The secret life of T S Eliot?

Michael Bartholomew-Biggs considers a literary encounter that might have taken place in 1930s London

 

ts eliot

Consider the following brief biography: an American-born writer who made a name for himself in the first half of the twentieth century; who spent time in Paris as a student before coming to England; who then found this country so much to his liking that he stayed and married an English wife; and whose subsequent writings were so rooted in Englishness that his US origins were often forgotten by his many admirers.  Of the several candidates who might fit this description, the one I wish to single out is the mystery writer John Dickson Carr – often called the master of the “locked room puzzle”. jd carr

Carr’s name is nowadays not as well-known as it once was; but perhaps I can raise his profile again by drawing attention to an intriguing – and, I believe, previously undocumented – possibility that his writing was partly informed by the work of an eminent poet.

One of Carr’s most famous novels, published in the USA in 1935 under the title The Three Coffins, is set in London and introduces the crime scene in the following way:

The street was a bleak canyon, opening into the bleaker canyon of Russell Square…. If you know the telephone box at the north end, just after you pass Keppel Street, you will have seen the house opposite even if you have not noticed it.

Keppel Street no longer emerges into Russell Square, having been cut short by the London University Senate building; but otherwise this description pretty well identifies 24 Russell Square which, in 1935, contained the Faber & Faber offices where T.S. Eliot worked.  On its own, this might be mere coincidence, arising from Carr’s attempt to create atmosphere and show off his knowledge of London geography.  But if we recall that Eliot’s poem The Hollow Men, has the epigraph A penny for the Old Guy and contains the lines: Let me also wear / Such deliberate disguises / Rat’s coat, crowskin, crossed staves, can we also dismiss it as coincidence that The Three Coffins involves a murderer disguised in a long coat and Guy Fawkes mask?  And when we discover that the book was published in Britain with the title The Hollow Man the hypothesis of a Carr-Eliot connection becomes almost irresistible.
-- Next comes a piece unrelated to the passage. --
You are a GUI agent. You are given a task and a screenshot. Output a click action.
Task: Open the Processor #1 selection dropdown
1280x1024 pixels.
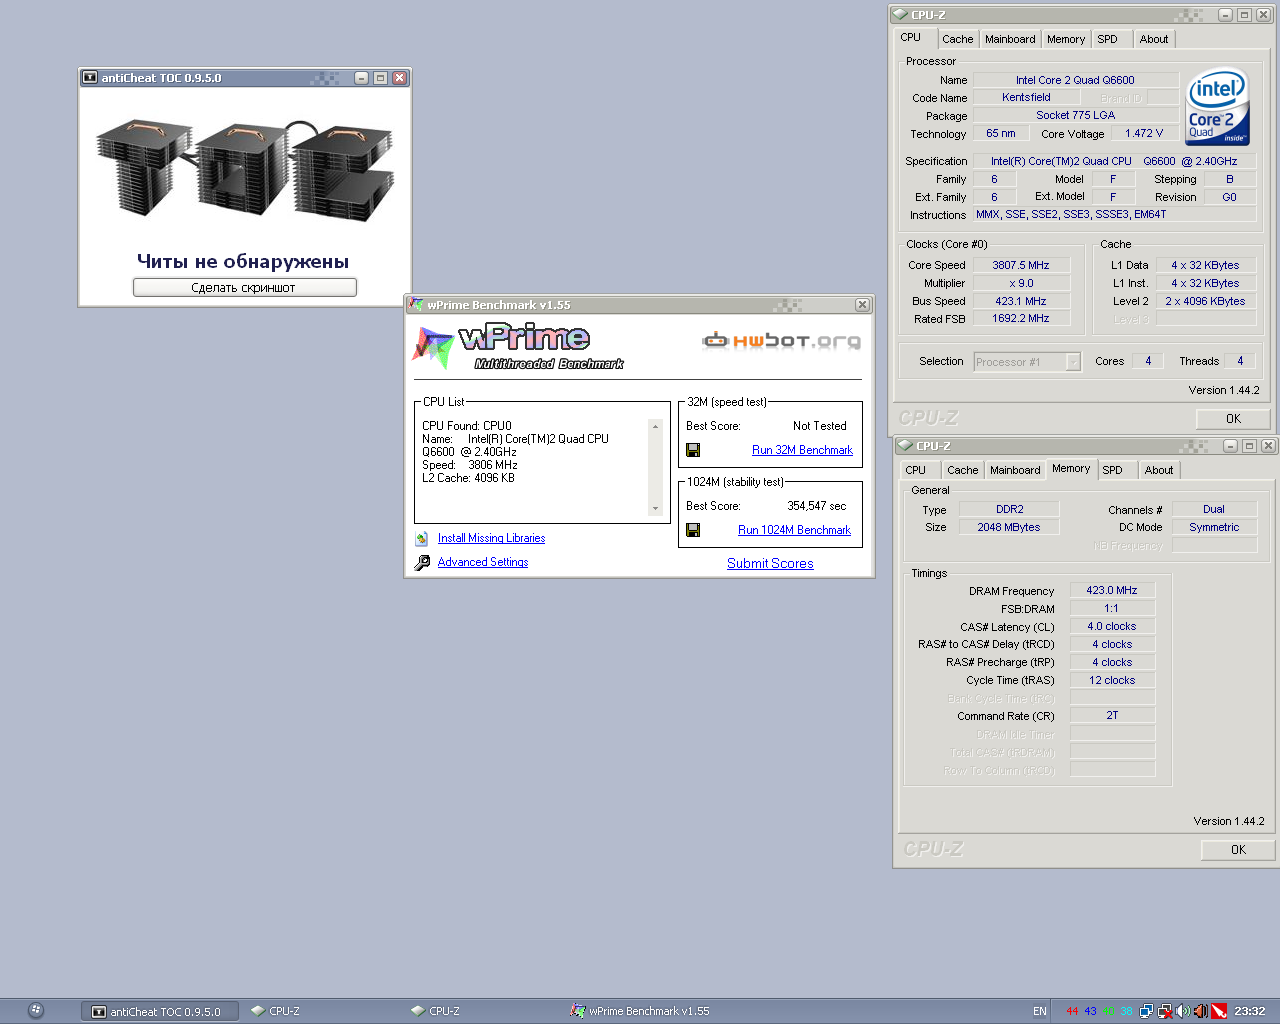pos(1027,362)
Nor do the links between poem and thriller stop even here.  In Carr’s mystery, some time elapses between the sound of a shot and the discovery of the victim’s body as it choked, rolled over on its side, and lay still. Can we not see this as an artful dramatisation of Not with a bang but a whimper?

Faced with such persuasive evidence, we must ask whether Carr consciously set himself the problem of incorporating elements of Eliot’s poem (published ten years previously) into his own thriller?  Is it even possible that Eliot himself had challenged him to do so?  As two expatriate Americans in London it is not unlikely that they met each other.

Once we have come this far, it becomes tempting to consider whether Carr might have included (a disguised version of) Eliot as one of the characters in his narrative.  And it is arguable that he has indeed done so. A man called Drayman is one of the occupants of the Russell Square house; and while is not a direct portrayal of Eliot (he is much too elderly) some aspects of his background are quite suggestive. He is described as a “broken-down ex-teacher” (Eliot once taught at Highgate School) formerly associated with a university in Paris (Eliot studied at the Sorbonne).  We are also told that Drayman is fascinated by the rituals and traditions of Guy Fawkes Day, just as Eliot apparently was when he first arrived in England.  Furthermore, Drayman makes the novel’s only reference to poetry when he mentions his failing eyesight and says he can see faces and the morning sky and all those objects which the poets insist blind men should rave about.  Is there an intention here to remind alert readers of blind Tiresias in The Waste Land?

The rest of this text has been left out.